- _TASK REQUIREMENTS_:
Only one stretch of the data below is wanted: the lines from the one with "The width and height of the screenshot is (1068, 622)." through the one with "The height and width of the screenshot is (451, 727).", repeated exactly.

Start of DATA SHOWN

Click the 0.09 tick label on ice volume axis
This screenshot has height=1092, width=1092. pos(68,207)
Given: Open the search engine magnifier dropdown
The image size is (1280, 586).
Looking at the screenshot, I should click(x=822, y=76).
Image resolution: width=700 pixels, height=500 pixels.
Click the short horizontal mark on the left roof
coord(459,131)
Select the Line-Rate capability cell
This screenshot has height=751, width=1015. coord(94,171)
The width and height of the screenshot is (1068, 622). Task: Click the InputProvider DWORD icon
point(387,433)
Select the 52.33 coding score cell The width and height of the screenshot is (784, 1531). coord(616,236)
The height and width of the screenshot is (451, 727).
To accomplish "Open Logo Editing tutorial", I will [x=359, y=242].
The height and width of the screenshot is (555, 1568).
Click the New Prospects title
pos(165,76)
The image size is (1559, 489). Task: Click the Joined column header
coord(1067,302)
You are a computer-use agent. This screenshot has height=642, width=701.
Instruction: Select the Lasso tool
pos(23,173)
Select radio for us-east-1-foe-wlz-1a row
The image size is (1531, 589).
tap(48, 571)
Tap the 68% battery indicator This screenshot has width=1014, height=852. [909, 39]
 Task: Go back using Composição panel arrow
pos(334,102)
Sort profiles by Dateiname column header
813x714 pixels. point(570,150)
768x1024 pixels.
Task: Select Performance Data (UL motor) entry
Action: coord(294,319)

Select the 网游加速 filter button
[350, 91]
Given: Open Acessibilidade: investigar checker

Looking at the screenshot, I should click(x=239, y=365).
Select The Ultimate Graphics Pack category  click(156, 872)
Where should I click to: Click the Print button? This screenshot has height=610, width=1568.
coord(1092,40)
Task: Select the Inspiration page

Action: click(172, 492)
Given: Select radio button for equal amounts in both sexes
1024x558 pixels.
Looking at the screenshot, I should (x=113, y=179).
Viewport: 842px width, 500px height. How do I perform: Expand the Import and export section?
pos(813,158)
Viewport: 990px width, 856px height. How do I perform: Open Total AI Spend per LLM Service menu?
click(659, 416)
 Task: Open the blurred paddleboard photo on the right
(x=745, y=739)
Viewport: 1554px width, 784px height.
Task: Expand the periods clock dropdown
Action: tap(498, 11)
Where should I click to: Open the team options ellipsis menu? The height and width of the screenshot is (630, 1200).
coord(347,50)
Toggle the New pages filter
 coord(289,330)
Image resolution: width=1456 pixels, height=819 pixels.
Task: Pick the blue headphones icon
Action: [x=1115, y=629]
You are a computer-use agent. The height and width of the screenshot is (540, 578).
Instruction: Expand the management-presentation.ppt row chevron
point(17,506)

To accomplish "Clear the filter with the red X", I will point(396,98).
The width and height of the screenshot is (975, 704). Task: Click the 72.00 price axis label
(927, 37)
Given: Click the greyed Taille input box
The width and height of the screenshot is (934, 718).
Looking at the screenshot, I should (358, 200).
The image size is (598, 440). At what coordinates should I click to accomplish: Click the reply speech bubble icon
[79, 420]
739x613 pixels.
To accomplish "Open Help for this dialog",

End of DATA SHOWN

- _TASK SOLUTION_:
The width and height of the screenshot is (1068, 622). Task: Click the InputProvider DWORD icon
point(387,433)
Select the 52.33 coding score cell The width and height of the screenshot is (784, 1531). coord(616,236)
The height and width of the screenshot is (451, 727).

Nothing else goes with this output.